Of course, they're all banned for different reasons, but most of them are banned because the horror and gore they depict is simply too horrible and too realistic or unsavoury for public consumption, according to the British Board of Film Classification (BBFC).
However, some of them have different stories, and aren't banned because of their content, but because of their circumstances.
First up, let's take a look at Mikey.
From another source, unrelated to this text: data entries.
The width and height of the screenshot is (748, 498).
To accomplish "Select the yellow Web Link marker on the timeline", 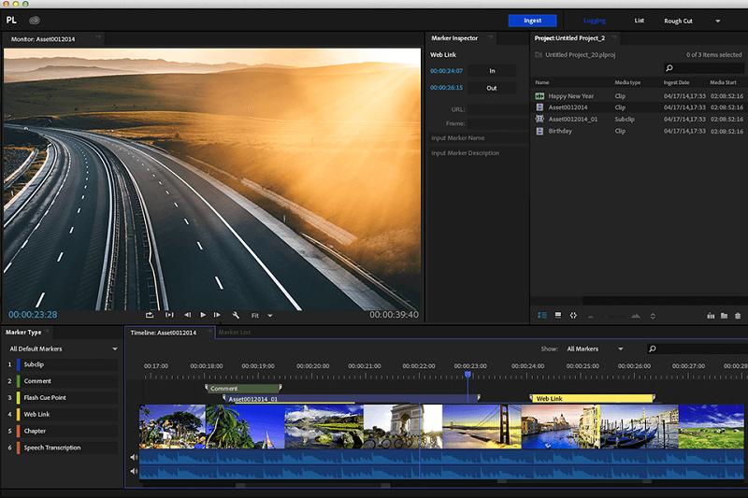I will pyautogui.click(x=592, y=398).
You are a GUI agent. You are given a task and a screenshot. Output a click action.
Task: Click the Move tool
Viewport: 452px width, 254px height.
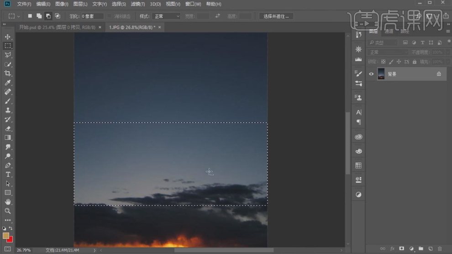[8, 37]
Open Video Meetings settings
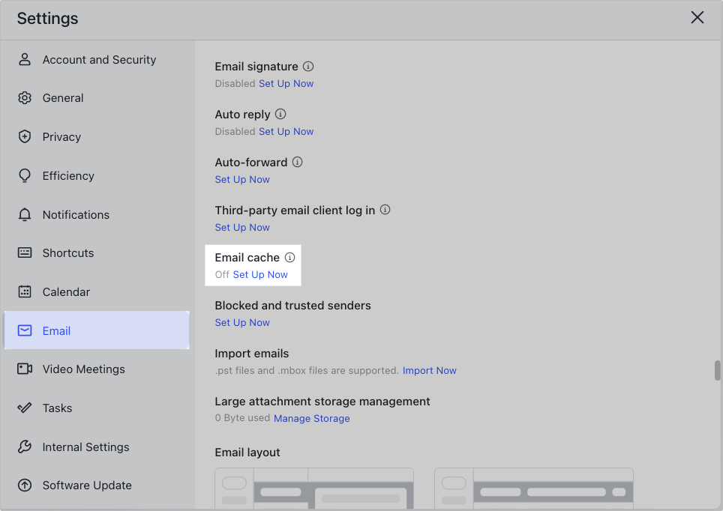This screenshot has height=511, width=723. [83, 369]
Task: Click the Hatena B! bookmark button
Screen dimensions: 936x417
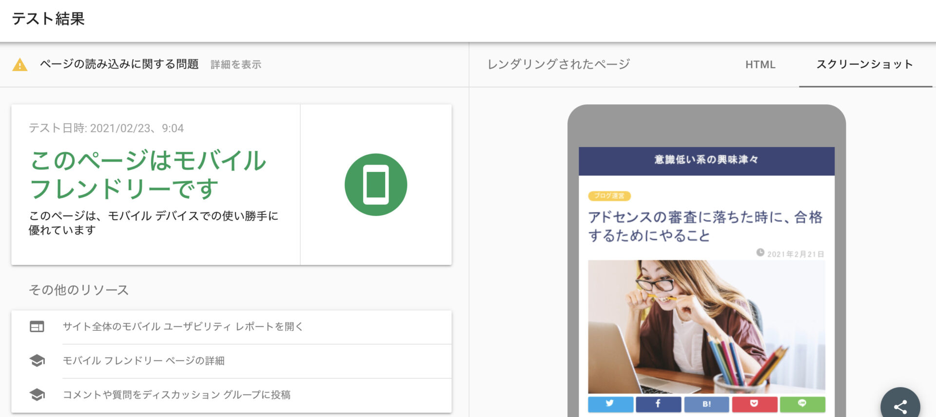Action: [x=706, y=404]
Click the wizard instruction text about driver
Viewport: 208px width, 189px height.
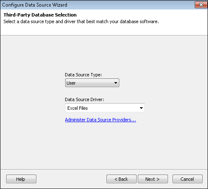(x=81, y=21)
It was banned back in the 1990s after the murder of James Bulger.
It remains banned to this day, which isn't actually such a shocker, because it has been described as a 'horrifying but implausible story' and has a one and a half star rating on Allmovie.
It tells the story of Mikey, a demonic child who kills his parents and then begins a campaign of terror against his adoptive parents.
In modern times, it would probably be regarded as quite tame, but it remains without classification in the UK.
Perhaps more obviously unsuitable is 2009's Grotesque, which has been compared to some torture movies such as Saw and Hostel.
It centres around a deranged doctor who kidnaps a young couple and forces them into a game of survival whilst employing elaborate torture methods against them.
That jolly flick was banned because of the sheer amount of sexual torture involved.
In the same vein, 2008's Murder-Set-Pieces was also banned because of the sadistic and sexual nature of the content.
In fact, it potentially breached obscenity laws and raised a harm risk over one scene in which a pre-teen child is graphically murdered.
While the films listed before have not got a certificate from the BBFC, it would be remiss not to give an honourable mention to 1980's Cannibal Holocaust, which was banned for being a 'video nasty' and originally thought to be a snuff film.
It was eventually given a certificate in 2001, but not before director Ruggero Deodato was arrested on obscenity charges and forced to invite actors from the film into a court to prove he hadn't murdered them.
It was eventually released with more than five minutes cut out, but received a re-release featuring all but 15 seconds of the original cut.
Still, it's probably better to just see what else is on, right?